DNA在动物不同组织器官中完全相同，其完整性受食品加工过程的影响较小等优点已成为物种鉴别的主要研究对象[16-18]。Park等[19]利用16S rRNA序列设计了两对特异性引物，通过PCR结合测序比对检测异鳞蛇鲭和棘鳞蛇鲭成分，但该方法过程繁琐、耗时长，在PCR产物处理过程中容易造成污染从而产生假阳性的结果。Dalama等[10]利用线粒体COI基因设计了一组特异性引物和探针，通过多重real-time PCR的方法鉴定“油鱼”，该方法可以对异鳞蛇鲭和棘鳞蛇鲭的同时检测，无需PCR产物的后续处理等步骤。然而多重real-time PCR在扩增过程中各检测通道波长容易互相干扰导致扩增效率降低，易产生假阳性结果等缺陷。real-time PCR方法具有准确度和灵敏度高、可靠性和特异性强、重现性好、操作简便等优势[20-22]，目前已广泛应用于食品中鲑科鱼类[23]、转基因鲑鱼[24]以及大西洋鳕、太平洋鳕和狭鳕[25]等物种鉴别、食品原料掺假、成分检测等领域，显示了其良好的应用前景。

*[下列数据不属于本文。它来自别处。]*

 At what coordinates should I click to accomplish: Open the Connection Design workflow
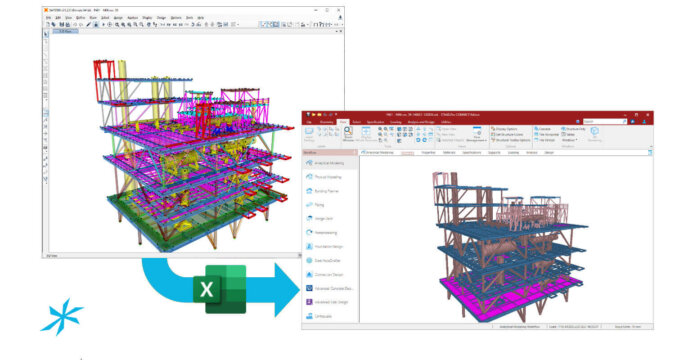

物种特异性基因片段的选择是real-time PCR法进行物种鉴别的关键。本研究在预实验中针对16S rRNA、COI和Cyt b等基因分别设计了异鳞蛇鲭、棘鳞蛇鲭的物种特异性引物与探针，在验证了各个靶标的特异性后最终选定针对COI基因设计的特异性引物及探针。线粒体COI基因具有结构简单、相对保守、覆盖了更广泛的分类单元，进化速率和长度适中等优点，广泛用于海洋生物的的鉴定和分类[26]。许多学者将线粒体COI基因用于动物尤其是鱼类的鉴别研究中[27-30]。此外，COI基因还被成功应用于鉴别市场上出售的食用鱼片真伪[31]。

本研究建立的real-time PCR检测方法具有很好的重复性，最低可检出0.002 ng/μL（异鳞蛇鲭）和0.000 2 ng/μL （棘鳞蛇鲭）的目标DNA，与Dalama等[10]建立的多重real-time PCR方法检出限为0.003 ng/μL（异鳞蛇鲭）和0.004 ng/μL（棘鳞蛇鲭）相比具有一定优势。本研究还将异鳞蛇鲭、棘鳞蛇鲭鱼肉与太平洋鳕鱼肉按不同比例混合，模拟掺杂使假的样本，评价检测方法的相对灵敏度。结果表明，两个方法相对灵敏度均可达0.01%，即在1 kg鱼肉中添加0.1 g异鳞蛇鲭或棘鳞蛇鲭鱼肉也可被本方法检测出来，说明该方法不仅可以检测鱼段、鱼片的原料是否为“油鱼”，而且可以检测鱼糜等制品中是否掺杂“油鱼”肉，显示了该方法具有良好的应用前景。此外，为了验证本方法的实用性，利用两种方法分别对50 份市售“鳕鱼”制品进行检测，有2 份样品分别检出了异鳞蛇鲭、棘鳞蛇鲭的成分，并且检测结果与传统的测序结果一致，表明本方法具有良好的准确性及实际应用价值。同时也在一个侧面反映出，尽管主管部门不断加强监管，市面上仍有用“油鱼”假冒鳕鱼的情况，本方法为主管部门精准监管、精准执法，保护消费者权益，保障食品安全，维护水产行业的健康良性发展提供了可靠的技术支撑。